The evolution of step formation, expansion/contraction, and destruction revealed that when sediment was fed into the channel, formation and destruction were the predominant means of channel evolution. However, when the input was turned off, changes in existing steps (i.e., expansion/contraction) became very similar to step formation and destruction, indicating that the channel seemed to have achieved a more stable morphology. The difference between the trends of expansion/contraction and formation/destruction was stronger for larger feed rates, confirming that sediment supply enhances particle activity and morphological changes.

The distributions of step survival showed that steps in narrowing segments were more stable than those in other segments. Channels subject to sediment feed rates smaller than the evaluated transport capacity had steps that were more stable than those generated both without and with larger values of sediment feed. This outcome, combined with step count results, led us to propose a conceptual model that relates step frequency to sediment supply in a functional way that resembles a bell curve. The maximum number of steps is achieved for values of sediment supply below transport capacity. The low particle activity due to no sediment input generates fewer steps, while the high particle activity due to high sediment input generates more steps that are more unstable.

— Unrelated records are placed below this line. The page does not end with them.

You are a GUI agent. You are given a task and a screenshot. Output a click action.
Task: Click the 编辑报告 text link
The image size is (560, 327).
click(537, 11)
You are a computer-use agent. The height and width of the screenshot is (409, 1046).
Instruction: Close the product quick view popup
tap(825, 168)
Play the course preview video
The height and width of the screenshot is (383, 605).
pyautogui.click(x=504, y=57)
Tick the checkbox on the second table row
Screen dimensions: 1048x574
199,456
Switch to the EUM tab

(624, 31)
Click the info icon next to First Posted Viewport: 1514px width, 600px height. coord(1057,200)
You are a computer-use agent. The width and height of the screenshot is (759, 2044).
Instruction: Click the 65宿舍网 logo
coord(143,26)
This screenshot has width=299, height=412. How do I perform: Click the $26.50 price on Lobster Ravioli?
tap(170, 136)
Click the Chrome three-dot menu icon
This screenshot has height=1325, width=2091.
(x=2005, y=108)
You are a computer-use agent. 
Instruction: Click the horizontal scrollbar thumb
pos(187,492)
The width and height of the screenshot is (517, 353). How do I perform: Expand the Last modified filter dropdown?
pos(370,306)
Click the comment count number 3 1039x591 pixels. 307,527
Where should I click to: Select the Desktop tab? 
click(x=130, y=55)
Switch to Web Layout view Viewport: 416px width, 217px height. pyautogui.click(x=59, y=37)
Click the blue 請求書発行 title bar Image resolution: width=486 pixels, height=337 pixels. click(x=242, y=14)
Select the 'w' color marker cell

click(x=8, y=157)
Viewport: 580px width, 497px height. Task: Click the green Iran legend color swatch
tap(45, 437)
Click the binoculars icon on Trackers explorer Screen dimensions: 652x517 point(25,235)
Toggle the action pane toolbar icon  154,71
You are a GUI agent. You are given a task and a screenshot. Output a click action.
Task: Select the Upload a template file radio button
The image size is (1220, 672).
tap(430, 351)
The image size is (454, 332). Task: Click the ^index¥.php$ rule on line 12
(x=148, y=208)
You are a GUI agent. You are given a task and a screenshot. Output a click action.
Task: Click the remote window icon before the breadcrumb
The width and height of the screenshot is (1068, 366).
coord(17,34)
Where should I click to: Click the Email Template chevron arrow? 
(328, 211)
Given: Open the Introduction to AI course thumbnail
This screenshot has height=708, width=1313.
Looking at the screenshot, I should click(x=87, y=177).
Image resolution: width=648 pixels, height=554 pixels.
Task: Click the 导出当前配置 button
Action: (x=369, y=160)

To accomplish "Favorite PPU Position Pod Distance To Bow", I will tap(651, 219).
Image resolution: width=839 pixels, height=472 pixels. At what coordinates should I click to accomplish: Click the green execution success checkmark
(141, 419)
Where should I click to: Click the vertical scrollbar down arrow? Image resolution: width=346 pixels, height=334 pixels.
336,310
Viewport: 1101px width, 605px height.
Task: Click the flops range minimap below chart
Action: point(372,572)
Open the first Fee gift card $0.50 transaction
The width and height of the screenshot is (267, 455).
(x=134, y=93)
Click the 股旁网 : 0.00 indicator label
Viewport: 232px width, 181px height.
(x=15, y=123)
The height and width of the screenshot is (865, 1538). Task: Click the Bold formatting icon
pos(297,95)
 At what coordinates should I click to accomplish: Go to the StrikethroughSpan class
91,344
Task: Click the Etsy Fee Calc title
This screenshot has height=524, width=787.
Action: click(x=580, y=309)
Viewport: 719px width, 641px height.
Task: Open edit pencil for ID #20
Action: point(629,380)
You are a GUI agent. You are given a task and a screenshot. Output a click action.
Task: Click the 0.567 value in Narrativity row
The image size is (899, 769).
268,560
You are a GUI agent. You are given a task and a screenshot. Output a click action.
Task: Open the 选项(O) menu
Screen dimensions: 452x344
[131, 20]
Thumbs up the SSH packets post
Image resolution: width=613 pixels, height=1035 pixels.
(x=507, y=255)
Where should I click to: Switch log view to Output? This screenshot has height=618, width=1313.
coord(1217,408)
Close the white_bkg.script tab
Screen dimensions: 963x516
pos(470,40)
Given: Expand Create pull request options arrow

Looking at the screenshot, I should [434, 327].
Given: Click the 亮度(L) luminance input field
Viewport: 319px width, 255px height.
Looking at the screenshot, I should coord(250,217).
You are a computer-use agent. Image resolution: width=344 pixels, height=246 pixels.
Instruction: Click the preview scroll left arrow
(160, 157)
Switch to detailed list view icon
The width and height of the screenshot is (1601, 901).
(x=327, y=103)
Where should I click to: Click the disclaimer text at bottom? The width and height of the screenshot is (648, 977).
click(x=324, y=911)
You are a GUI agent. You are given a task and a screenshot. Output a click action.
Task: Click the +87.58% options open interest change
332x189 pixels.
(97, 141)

Sediment yields tracked sediment input in all feed experiments, despite the order-of-magnitude variation in sediment feed rate. This observation suggests that the concept of transport capacity needs to be reevaluated in steep channels, where the magnitude of sediment supply seem to be the first-order control on sediment transport rates.

Finally, we compared data from feed and no-feed experiments to test the hypothesis proposed by Church and Zimmermann (2007) that a low sediment concentration is necessary to achieve step stability. Step instability in our experiments increased with sediment feed, especially when the sediment concentration was computed with respect to the sediment yield.

Our results help to better understand the important role of sediment input in the evolution of stepped channel morphology in steep streams, with the potential of being used by practitioners designing step-pool channels in stream restoration projects.